• Exercise requirements: In your copy of the data below, reproduce every entry exactly and omit the pictures.

• Records supplied:
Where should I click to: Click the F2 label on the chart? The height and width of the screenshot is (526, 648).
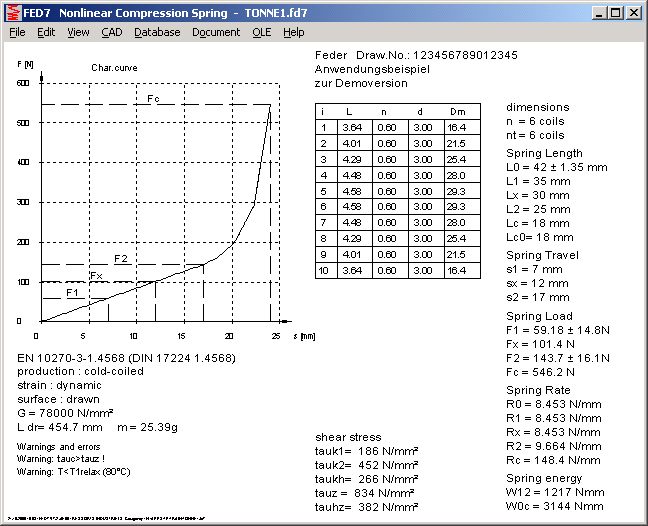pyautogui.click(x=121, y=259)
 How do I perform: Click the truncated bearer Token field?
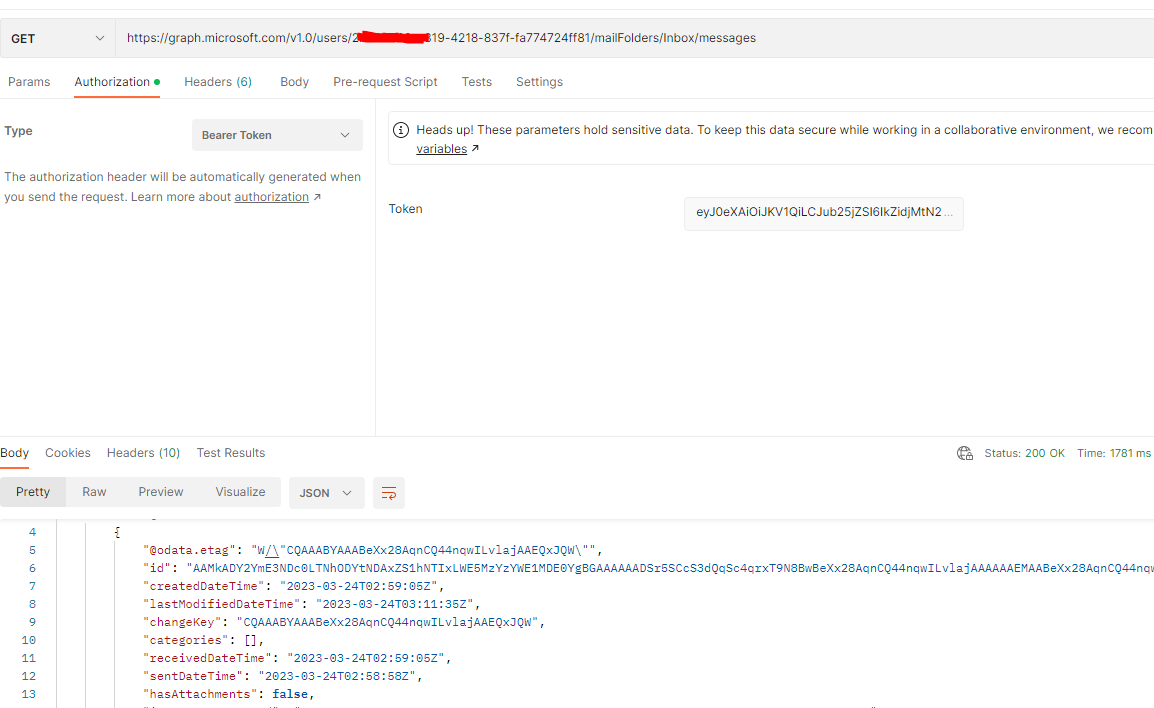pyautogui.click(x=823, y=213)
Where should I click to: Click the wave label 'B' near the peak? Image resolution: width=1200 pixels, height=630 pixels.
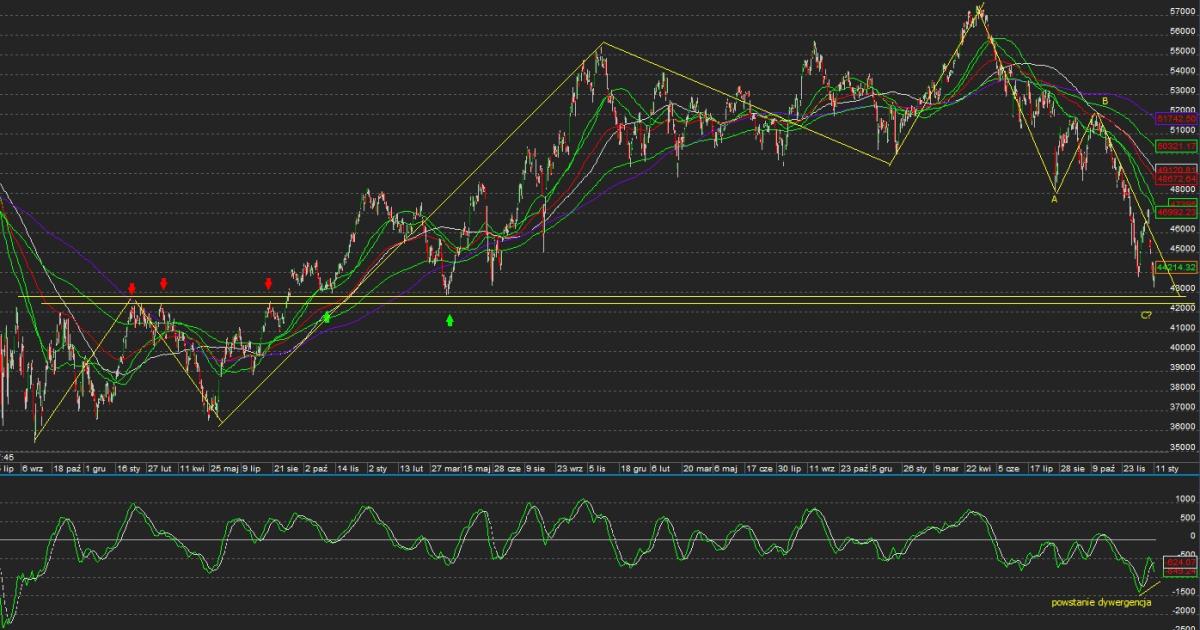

• Exercise result:
Where should I click to: Click the F2 label on the chart? The height and width of the screenshot is (526, 648).
pyautogui.click(x=121, y=259)
 How do I perform: Click the truncated bearer Token field?
pyautogui.click(x=823, y=213)
Where should I click to: Click the wave label 'B' near the peak? Image resolution: width=1200 pixels, height=630 pixels.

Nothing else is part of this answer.